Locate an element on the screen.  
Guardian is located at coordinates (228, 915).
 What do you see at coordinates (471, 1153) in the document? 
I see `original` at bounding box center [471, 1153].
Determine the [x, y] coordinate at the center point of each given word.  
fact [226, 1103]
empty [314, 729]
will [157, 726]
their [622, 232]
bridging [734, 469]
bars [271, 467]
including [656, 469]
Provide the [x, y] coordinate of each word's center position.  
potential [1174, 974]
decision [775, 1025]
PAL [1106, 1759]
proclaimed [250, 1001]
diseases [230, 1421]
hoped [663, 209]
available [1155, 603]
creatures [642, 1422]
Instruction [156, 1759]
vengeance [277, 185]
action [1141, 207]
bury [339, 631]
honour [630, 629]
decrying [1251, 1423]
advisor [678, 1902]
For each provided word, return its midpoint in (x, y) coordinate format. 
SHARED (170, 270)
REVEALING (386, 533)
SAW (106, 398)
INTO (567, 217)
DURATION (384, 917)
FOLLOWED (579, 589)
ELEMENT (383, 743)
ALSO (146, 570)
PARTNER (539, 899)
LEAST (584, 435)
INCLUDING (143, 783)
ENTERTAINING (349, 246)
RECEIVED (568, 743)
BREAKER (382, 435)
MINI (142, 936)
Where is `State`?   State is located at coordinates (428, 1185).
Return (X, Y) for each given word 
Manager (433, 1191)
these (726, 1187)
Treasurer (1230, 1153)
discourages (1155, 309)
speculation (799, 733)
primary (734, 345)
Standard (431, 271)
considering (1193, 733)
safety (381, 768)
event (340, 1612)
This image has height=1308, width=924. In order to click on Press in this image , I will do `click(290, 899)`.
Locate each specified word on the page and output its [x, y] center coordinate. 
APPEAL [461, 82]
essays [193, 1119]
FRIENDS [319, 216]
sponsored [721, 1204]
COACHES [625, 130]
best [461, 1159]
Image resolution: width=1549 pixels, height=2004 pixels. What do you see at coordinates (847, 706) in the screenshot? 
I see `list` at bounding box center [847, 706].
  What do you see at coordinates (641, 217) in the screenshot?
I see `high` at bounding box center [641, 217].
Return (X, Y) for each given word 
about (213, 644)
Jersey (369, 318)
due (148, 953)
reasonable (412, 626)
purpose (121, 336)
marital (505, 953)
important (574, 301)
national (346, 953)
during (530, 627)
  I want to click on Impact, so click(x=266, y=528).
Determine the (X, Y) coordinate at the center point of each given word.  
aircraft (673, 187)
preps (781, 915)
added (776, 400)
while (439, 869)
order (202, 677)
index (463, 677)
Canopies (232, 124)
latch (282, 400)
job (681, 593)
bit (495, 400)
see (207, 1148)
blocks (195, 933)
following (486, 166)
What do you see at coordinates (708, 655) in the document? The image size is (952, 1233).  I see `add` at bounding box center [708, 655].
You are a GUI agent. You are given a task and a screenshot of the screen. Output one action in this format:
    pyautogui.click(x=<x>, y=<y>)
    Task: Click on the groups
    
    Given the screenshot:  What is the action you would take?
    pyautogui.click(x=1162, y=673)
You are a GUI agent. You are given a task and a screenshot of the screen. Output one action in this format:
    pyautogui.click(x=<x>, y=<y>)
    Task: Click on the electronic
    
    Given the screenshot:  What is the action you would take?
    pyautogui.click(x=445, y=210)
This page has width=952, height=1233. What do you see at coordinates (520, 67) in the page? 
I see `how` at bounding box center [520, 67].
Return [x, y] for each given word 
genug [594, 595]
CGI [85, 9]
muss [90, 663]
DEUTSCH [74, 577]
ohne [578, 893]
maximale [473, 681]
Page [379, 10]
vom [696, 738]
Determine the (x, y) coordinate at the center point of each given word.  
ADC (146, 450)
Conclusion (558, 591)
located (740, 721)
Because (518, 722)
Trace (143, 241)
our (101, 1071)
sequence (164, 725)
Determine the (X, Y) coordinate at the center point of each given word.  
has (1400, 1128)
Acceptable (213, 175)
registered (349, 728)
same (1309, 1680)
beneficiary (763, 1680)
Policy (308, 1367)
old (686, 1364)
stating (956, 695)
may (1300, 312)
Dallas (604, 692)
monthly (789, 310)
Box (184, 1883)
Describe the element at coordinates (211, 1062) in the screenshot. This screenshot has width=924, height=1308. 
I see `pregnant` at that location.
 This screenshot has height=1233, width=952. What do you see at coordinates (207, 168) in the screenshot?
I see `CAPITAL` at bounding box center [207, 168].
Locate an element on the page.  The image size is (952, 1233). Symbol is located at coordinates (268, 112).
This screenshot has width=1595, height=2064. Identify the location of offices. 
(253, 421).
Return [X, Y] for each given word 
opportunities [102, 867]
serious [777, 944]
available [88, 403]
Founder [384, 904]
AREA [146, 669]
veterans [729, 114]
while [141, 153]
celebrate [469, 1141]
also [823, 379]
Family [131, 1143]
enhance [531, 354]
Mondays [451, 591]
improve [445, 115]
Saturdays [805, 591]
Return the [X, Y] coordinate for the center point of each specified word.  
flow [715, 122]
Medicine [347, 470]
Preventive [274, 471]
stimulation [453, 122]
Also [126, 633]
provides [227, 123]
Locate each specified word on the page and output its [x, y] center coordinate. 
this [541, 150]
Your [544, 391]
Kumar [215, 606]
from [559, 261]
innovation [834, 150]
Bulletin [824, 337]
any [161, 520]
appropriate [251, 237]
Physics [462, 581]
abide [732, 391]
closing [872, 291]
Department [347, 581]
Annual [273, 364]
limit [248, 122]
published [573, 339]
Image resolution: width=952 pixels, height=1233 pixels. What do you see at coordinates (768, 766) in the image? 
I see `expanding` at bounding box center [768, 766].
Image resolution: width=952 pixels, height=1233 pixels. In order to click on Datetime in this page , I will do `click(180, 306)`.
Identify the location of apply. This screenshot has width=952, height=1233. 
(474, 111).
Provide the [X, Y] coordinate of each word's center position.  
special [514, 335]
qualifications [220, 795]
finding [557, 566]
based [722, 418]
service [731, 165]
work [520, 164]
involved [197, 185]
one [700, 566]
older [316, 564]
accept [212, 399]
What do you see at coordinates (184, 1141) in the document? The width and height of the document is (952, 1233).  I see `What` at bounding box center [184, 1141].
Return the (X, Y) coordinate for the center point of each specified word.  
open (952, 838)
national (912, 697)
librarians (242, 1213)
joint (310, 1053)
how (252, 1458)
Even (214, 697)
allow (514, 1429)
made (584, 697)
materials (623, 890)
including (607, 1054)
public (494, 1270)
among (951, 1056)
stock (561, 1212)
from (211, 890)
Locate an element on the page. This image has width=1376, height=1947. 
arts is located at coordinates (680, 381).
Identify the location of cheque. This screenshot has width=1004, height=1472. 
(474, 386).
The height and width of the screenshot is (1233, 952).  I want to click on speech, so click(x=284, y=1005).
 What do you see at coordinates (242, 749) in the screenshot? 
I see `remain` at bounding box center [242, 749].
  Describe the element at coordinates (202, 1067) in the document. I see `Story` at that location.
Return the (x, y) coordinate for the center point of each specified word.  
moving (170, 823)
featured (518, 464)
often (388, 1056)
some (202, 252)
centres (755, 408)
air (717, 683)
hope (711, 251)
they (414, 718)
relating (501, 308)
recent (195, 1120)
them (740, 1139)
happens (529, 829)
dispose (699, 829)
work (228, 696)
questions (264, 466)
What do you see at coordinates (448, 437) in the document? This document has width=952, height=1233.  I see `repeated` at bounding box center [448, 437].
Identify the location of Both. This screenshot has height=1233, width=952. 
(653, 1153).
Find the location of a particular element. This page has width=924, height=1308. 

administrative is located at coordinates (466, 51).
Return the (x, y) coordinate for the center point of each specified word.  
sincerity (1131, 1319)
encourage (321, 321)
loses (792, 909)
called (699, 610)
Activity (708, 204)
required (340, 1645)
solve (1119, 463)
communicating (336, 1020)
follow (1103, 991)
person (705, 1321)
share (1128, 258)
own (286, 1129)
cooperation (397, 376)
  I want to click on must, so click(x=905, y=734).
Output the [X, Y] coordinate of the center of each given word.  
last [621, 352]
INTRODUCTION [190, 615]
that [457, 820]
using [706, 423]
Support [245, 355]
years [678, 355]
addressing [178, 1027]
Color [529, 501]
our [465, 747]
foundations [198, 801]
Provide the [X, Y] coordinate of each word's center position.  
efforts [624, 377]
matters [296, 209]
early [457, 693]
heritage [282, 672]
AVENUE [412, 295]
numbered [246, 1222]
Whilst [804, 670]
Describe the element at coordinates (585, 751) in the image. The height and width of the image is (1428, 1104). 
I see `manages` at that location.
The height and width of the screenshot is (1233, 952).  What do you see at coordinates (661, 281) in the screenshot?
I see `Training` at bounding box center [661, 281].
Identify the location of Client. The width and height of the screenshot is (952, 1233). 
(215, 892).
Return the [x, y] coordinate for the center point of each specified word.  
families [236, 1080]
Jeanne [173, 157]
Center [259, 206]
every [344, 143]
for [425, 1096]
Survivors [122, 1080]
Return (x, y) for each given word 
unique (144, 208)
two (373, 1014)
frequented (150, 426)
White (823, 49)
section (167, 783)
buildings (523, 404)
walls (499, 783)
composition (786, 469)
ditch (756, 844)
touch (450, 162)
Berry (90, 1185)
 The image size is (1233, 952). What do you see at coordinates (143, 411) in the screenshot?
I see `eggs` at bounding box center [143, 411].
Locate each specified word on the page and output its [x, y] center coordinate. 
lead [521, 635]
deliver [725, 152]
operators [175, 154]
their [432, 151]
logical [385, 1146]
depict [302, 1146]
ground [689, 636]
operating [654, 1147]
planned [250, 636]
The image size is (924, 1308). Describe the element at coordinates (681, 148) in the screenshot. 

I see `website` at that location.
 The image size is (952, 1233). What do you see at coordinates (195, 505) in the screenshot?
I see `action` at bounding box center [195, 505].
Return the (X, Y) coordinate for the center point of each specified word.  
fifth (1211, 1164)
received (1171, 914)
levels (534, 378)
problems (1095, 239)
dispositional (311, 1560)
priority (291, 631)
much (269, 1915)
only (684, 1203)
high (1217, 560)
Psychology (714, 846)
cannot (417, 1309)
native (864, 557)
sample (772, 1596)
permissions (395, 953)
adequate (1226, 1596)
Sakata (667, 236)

What the task asks ▸ Copy out the lines between the one containing "safety (381, 768)" and the one containing "during (530, 627)", inclusive, with "given word" renamed to "listed word" and nothing else changed.

Answer to the exercise ▸
safety (381, 768)
event (340, 1612)
This image has height=1308, width=924. In order to click on Press in this image , I will do `click(290, 899)`.
Locate each specified word on the page and output its [x, y] center coordinate. 
APPEAL [461, 82]
essays [193, 1119]
FRIENDS [319, 216]
sponsored [721, 1204]
COACHES [625, 130]
best [461, 1159]
Image resolution: width=1549 pixels, height=2004 pixels. What do you see at coordinates (847, 706) in the screenshot? 
I see `list` at bounding box center [847, 706].
  What do you see at coordinates (641, 217) in the screenshot?
I see `high` at bounding box center [641, 217].
Return (X, Y) for each listed word 
about (213, 644)
Jersey (369, 318)
due (148, 953)
reasonable (412, 626)
purpose (121, 336)
marital (505, 953)
important (574, 301)
national (346, 953)
during (530, 627)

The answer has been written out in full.